What’s the idiomatic way to write this publish_changeset? The best I got is:

def publish_changeset(%__MODULE__{} = form, attrs) do
  form
  |> cast([:title])
  |> cast_assoc(:questions, with: &Forms.Question.complete_changeset/2)
  |> validate_required([:title])
  |> validate_length(:questions, min: 1)
  |> revalidate_questions()
end

defp revalidate_questions(changeset) do
  if get_change(changeset, :questions) do
    changeset
  else
    case get_field(changeset, :questions) do 
      nil -> 
        changeset
        |> add_error(:questions, "is required")
        |> add_error(:status, "questions is required")

      questions ->
        # this part is clunky: I have to `put_assoc` so the errors are included
        # in the changeset, it's cumbersome to check 
        all_complete? = Enum.all?(questions, &Forms.Question.complete?(&1))

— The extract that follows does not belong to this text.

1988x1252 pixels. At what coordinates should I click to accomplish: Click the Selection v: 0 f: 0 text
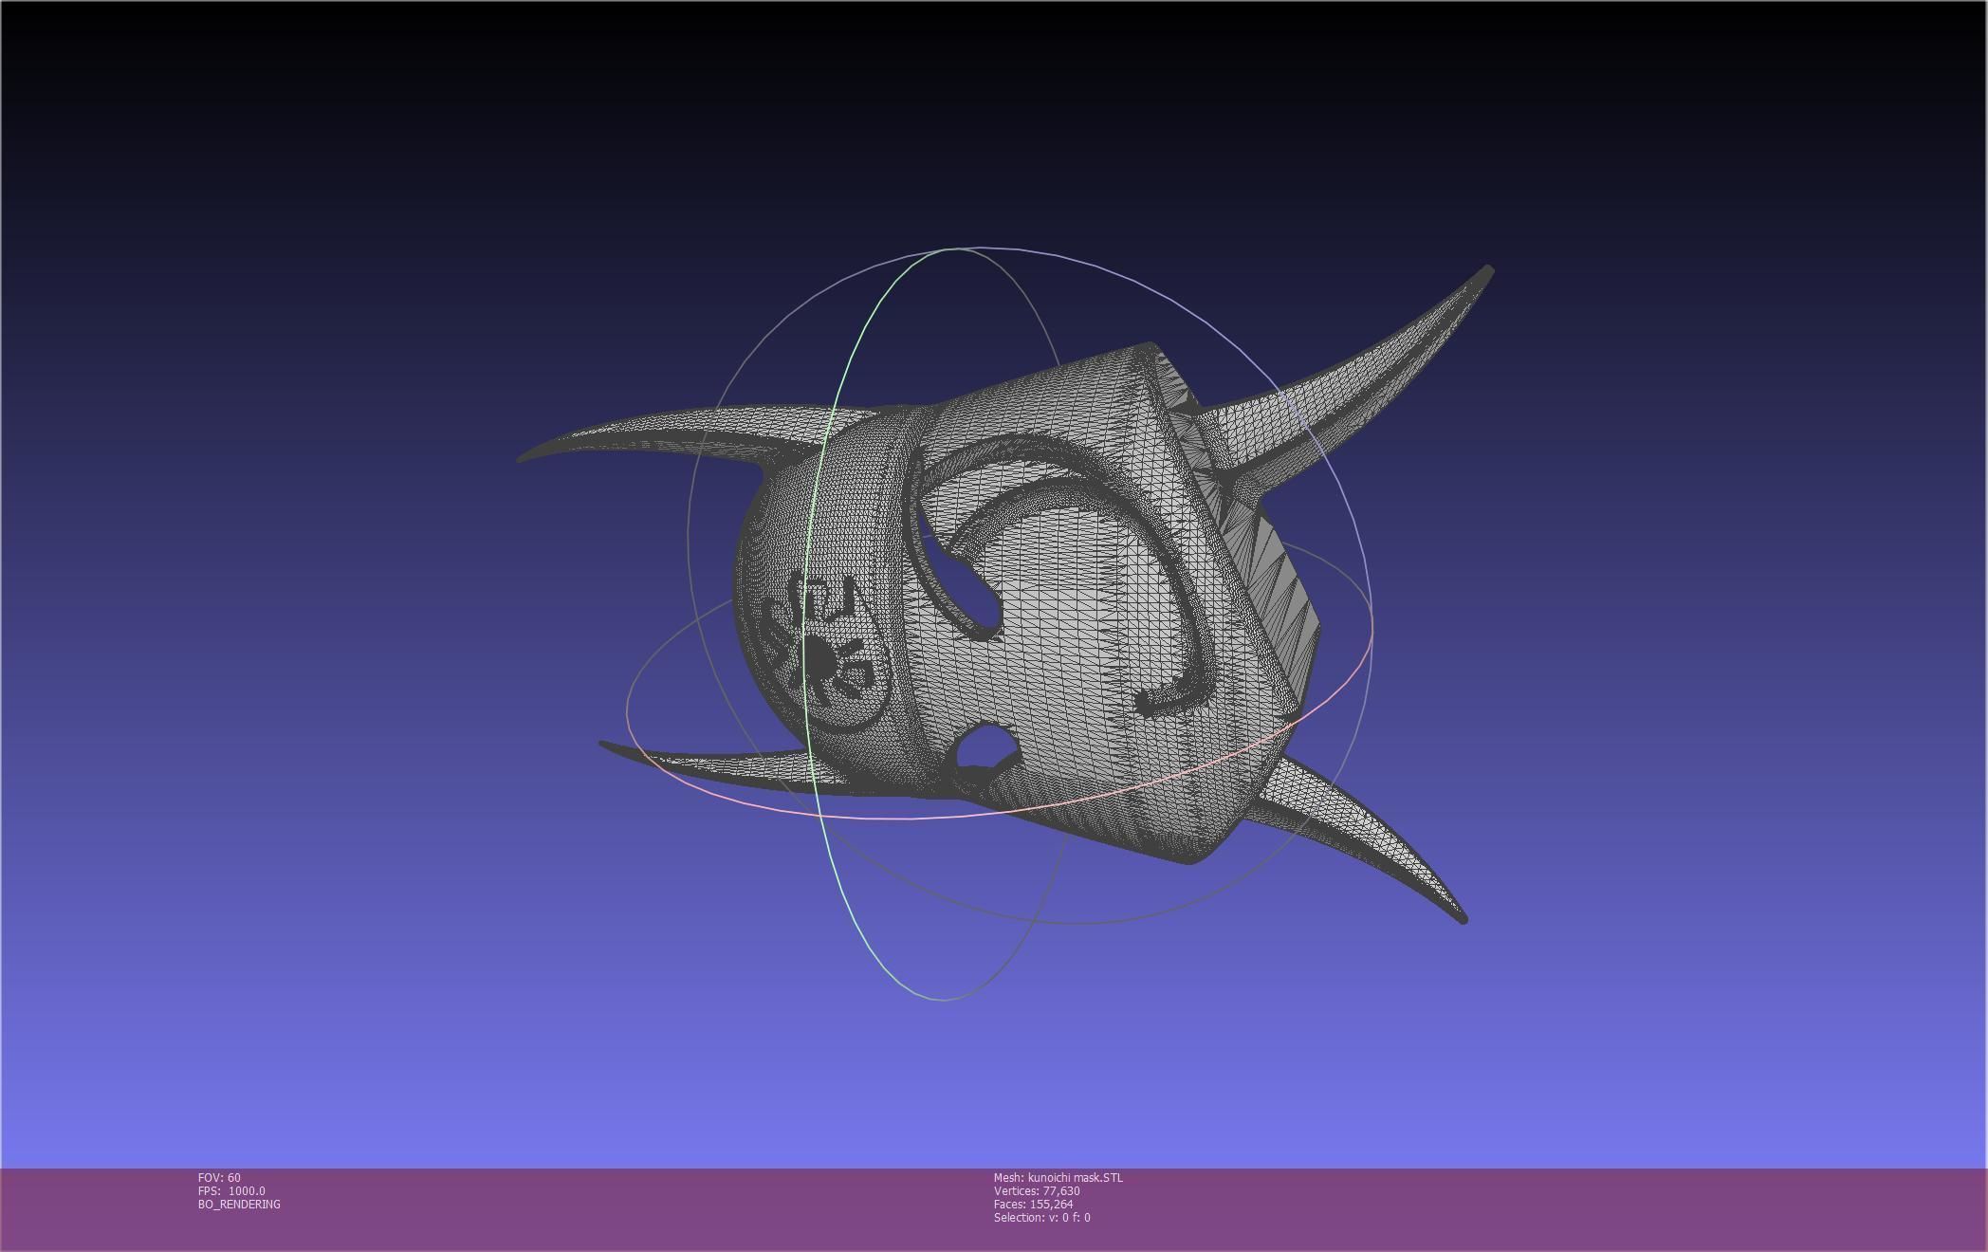click(1041, 1218)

        if all_complete? do
          changeset
        else
          add_error(changeset, :status, "incomplete questions")
        end
    end
  end
end

But this is clunky to me. For one, Forms.Question.complete? is not a changeset, so we won’t have per-question error. If I turn this into a changeset it feels wrong, as the questions are not really changing? There’s also the weird double checking - one branch for if there are changes being passed and another one if the questions are not changing during posting - even though the rules are the same.

Is this the best I can do or is there a cleaner way?

I’d do it like this: in transaction I update questions given on incoming changes, then query questions for the form, then check if questions are valid. If so, change form and commit, otherwise rollback. That’s it

That was my first thought, but it doesn’t make it less awkward:

  1. It adds a round-trip to the db - if performance is critical, this is a deal breaker
  2. “check if questions are valid”: how would you do that? Use a new changeset with force_changes: true? Hand-crafted validation with {:error, :invalid_questions} return (instead of per-question error)? It feels like neither are clean choices

Maybe I’m being pedantic here, but hey - the “best practices” tag isn’t the place for being 100% pragmatic eh? :sweat_smile:

I don’t understand why a round trip to the database is needed at all. If it’s just to check the data integrity when publishing then the database should be your last line of defence. You can have more than one functions producing changesets. While in draft, use draft_changeset and when publishing - publish_changeset.

It is inevitable. You need to read questions in order to check if they are valid for published form. This read->check->write sequence must be atomic and isolated too, so your only option is transaction.

Ahhh, I guess you’re right. When I read your reply I thought of going from read->write(questions)->check->write to read->write(questions)->check->write, but I guess you could just do write(questions)->check->write since the write(questions) would already return the data. Got it.

Yeah, sorry. I was trying to pre-answer some of the approaches I’ve seen, but I guess this doesn’t make much sense here anyway and ended up being a distraction :slight_smile:

My question is really how to build the publish_changeset

I’d treat the draft as the input or “changes” to a new record tbh. To me that’s the more reasonable architecture over a random boolean flag.

Also keep Ecto.Changeset.change/2, Ecto.Changset.put_assoc/embed in mind for applying changes programatically as opposed to as weakly typed external inputs, which need to be casted.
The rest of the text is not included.